◆ **JOBS**
1. Copy the Yodl article word for word, from "Yodl is a meta-strategy" to "by whitelisted Operators.", including both of those passages.
2. Extend the Yodl article, picking up right after its last line.

◆ **SOURCE EXCERPT**
------

How OnFinality helps Yodl Scales Principal-Protected Trading Infrastructure

How OnFinality powers YODL with low latency Ethereum RPC for execution critical, principal protected trading at scale.

How OnFinality helps Yodl Scales Principal-Protected Trading Infrastructure

Yodl  is an execution coordination layer that routes idle restaking collateral into market‑making strategies, while keeping the vaults that supply execution capital principal protected.

To run high-frequency execution, on-chain verification, and deterministic restoration logic, Yodl required blockchain infrastructure that is fast, reliable, and observable at scale.

Yodl chose OnFinality as its core API provider for Ethereum execution and analytics.

What is Yodl and how does it work?

Yodl is a meta-strategy layer that transforms restaked single-asset vaults into coordinated trading and market-making strategies executed by whitelisted Operators.

Vault capital always remains fully principal-protected, Operators access it as execution credit, which is scaled by Yodl stake delegated by retail participants.

Every executed trade produces verifiable on-chain fees, and Yodl’s multi-tier restoration framework guarantees deterministic restoration of principal, ensuring solvency, transparency, and uninterrupted yield generation.

Execution lifecycle showing how YODL enables principal protected trading using onchain credit and vault flows.
Source: https://www.yodl.fi/docs

Yodl Architecture can be divided into 6 parts

  1. Participants and Roles
    1. Vault Curators supply single‑asset capital (e.g., ETH, WBTC, USDC) into restaked vaults.
    2. $Yodl Delegators stake or delegate $Yodl to Operators, which determines how much execution credit an operator can access.
    3. Operators execute strategies and trades under strict protocol constraints.

------

◆ **RAW RECORDS**
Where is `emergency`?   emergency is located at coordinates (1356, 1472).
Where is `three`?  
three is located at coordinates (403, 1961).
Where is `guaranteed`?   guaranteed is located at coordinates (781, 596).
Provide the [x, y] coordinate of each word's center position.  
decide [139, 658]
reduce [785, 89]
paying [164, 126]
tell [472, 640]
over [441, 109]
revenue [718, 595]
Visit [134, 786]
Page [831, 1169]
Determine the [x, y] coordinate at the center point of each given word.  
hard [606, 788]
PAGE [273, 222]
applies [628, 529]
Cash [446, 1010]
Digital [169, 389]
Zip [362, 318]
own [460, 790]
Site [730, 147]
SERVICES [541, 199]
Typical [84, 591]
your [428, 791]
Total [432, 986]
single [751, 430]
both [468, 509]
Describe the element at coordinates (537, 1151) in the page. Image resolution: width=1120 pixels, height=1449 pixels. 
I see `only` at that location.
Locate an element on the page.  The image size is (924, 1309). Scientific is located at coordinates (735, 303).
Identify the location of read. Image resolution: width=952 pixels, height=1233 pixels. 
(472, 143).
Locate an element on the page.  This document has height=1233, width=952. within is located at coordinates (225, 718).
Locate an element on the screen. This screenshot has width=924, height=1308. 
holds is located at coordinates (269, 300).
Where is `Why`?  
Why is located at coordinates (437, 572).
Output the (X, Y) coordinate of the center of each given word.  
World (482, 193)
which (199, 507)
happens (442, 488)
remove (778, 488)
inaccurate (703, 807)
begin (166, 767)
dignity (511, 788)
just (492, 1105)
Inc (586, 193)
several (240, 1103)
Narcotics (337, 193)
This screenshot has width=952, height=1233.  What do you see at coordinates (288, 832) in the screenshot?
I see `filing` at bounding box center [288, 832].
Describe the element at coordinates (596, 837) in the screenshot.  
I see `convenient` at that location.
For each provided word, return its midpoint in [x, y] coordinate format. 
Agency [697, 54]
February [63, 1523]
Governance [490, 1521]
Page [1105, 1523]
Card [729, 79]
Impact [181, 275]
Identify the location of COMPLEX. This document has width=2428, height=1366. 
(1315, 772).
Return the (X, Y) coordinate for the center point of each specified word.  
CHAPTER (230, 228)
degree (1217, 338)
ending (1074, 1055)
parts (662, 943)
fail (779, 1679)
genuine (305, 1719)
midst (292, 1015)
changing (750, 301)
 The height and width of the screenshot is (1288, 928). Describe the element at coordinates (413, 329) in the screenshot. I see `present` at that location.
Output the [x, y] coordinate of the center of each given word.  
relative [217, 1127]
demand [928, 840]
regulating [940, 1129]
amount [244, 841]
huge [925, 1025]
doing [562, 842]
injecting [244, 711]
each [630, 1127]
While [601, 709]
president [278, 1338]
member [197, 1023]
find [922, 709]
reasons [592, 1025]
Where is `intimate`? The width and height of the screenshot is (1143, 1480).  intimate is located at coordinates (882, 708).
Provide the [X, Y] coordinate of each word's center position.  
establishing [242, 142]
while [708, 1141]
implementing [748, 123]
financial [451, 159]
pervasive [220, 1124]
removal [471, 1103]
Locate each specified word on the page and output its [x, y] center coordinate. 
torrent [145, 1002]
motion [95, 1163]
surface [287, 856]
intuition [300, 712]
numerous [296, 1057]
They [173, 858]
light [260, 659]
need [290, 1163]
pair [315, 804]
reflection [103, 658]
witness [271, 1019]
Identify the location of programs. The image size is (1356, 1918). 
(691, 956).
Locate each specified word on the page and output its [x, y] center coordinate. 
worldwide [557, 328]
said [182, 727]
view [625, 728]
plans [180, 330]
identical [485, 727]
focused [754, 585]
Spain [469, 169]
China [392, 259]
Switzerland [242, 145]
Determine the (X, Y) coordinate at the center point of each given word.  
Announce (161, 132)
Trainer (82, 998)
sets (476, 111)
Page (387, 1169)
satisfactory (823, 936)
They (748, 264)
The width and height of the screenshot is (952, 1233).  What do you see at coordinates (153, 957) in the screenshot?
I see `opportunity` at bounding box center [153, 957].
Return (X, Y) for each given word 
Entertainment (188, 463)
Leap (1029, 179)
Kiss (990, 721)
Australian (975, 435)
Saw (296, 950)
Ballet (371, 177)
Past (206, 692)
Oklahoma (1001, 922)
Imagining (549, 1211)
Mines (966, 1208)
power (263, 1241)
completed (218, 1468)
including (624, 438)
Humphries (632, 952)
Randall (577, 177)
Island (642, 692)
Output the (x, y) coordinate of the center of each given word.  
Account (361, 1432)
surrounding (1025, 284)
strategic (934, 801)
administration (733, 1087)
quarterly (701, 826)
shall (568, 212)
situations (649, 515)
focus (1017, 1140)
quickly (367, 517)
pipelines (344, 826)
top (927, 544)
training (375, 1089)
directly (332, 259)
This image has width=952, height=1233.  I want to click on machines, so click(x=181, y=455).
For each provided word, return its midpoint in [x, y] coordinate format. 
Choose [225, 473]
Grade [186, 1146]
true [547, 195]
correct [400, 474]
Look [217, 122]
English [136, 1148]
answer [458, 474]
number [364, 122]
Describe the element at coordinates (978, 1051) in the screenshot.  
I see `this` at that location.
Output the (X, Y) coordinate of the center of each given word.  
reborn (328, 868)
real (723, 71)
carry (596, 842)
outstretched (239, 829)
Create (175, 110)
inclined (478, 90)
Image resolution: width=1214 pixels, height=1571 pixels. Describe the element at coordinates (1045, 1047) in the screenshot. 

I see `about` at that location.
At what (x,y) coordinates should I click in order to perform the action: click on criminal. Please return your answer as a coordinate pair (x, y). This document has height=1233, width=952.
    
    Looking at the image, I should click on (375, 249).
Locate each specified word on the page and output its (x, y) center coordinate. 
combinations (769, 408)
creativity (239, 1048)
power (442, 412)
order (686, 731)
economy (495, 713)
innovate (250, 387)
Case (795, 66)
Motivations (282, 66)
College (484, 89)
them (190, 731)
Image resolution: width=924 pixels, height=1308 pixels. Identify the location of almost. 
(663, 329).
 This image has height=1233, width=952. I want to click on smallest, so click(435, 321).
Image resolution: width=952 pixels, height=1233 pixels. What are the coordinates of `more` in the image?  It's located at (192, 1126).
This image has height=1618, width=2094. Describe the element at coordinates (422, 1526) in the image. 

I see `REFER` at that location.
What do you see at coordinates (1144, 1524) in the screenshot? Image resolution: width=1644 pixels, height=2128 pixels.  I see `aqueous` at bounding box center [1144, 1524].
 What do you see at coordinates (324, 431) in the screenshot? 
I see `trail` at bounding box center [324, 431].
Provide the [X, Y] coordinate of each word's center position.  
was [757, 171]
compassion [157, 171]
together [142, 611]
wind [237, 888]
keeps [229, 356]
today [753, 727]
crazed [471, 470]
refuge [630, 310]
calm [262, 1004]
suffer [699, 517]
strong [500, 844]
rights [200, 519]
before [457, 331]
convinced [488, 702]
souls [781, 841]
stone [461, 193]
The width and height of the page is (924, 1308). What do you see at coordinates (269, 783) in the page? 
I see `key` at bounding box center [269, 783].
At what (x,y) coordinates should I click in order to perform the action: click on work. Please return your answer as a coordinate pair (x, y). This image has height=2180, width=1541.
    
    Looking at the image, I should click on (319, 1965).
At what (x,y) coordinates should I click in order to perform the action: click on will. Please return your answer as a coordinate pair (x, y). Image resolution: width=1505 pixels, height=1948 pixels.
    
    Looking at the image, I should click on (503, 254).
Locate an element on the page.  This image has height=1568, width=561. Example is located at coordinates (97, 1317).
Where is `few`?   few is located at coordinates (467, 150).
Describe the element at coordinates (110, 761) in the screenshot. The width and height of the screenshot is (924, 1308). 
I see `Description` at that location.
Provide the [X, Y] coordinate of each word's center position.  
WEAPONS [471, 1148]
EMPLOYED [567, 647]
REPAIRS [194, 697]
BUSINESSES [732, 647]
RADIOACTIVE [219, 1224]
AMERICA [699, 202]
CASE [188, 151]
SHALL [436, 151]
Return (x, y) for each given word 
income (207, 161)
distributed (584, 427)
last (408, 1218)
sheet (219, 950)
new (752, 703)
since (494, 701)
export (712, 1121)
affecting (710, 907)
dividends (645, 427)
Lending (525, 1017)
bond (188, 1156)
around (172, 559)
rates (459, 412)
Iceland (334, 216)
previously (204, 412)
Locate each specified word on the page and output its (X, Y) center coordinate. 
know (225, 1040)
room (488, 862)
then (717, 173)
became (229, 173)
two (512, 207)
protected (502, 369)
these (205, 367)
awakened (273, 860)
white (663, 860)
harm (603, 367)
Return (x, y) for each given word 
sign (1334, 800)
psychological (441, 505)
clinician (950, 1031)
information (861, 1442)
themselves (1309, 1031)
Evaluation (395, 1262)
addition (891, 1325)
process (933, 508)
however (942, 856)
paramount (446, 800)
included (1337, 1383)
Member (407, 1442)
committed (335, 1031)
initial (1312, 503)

------

◆ **EXPECTED ANSWERS**
1.
Yodl is a meta-strategy layer that transforms restaked single-asset vaults into coordinated trading and market-making strategies executed by whitelisted Operators.

2.
    4. Yodl Protocol enforces solvency rules, fee rules, and restoration mechanisms.
  2. Dual‑Delegation Model (Collaretal + Credit): Yodl separates execution liquidity from delegated protocol collateral:
    1. Asset delegation: Vaults provide execution liquidity in two modes:
      1. Pre‑Slashing Mode for low‑latency venues (inventory is pre‑slashed for instant fills).
      2. Instant Slashing Mode for atomic execution and settlement in a single transaction.
    2. $Yodl delegation: Delegated $Yodl determines an operator’s execution‑credit ceiling and provides a restoration buffer.
  3. Execution Lifecycle (How Trades Happen):
    1. Activation: Execution credit is set by delegated $Yodl × credit multiplier × RM (Operator Reputation Multiplier).
    2. Utilization: On‑chain checks enforce credit limits and authorized access.
    3. Repayment: Operators must restore all used curator capital by the end of the epoch.
    4. Liquidation: If Health Factor (HF) drops to ≤ 1.0, bounded liquidation restores the vault.
    5. Renewal: Once restored, execution credit is freed and reusable within the same epoch.
  4. Fee and Revenue Model: At the start of each epoch, operators set fixed per‑trade allocations:
    1. Curator fee (fixed % of notional per fill)
    2. Delegator fee (fixed % of notional per fill) Governance enforces minimum fee thresholds. Any remaining quoted fee becomes operator retention to cover execution costs.

Operators also define a Surplus Share (%) that applies only when executions generate positive net surplus. The Surplus is shared between the operator who generated it and the $Yodl delegator who backed the operator. The protocol itself does not share any surplus or execution fee generated.

  1. Risk Mitigation and Principal Protection: Yodl’s protection stack is designed for deterministic principal restoration:
    1. Health Factor (HF) monitors vault solvency.
    2. Position Rollovers allow operators to stabilize exposure when risk rises.
    3. Bounded Liquidations restore vault balance in a controlled way.
    4. Restoration Framework guarantees vault balance is restored 1:1 to pre‑trade state.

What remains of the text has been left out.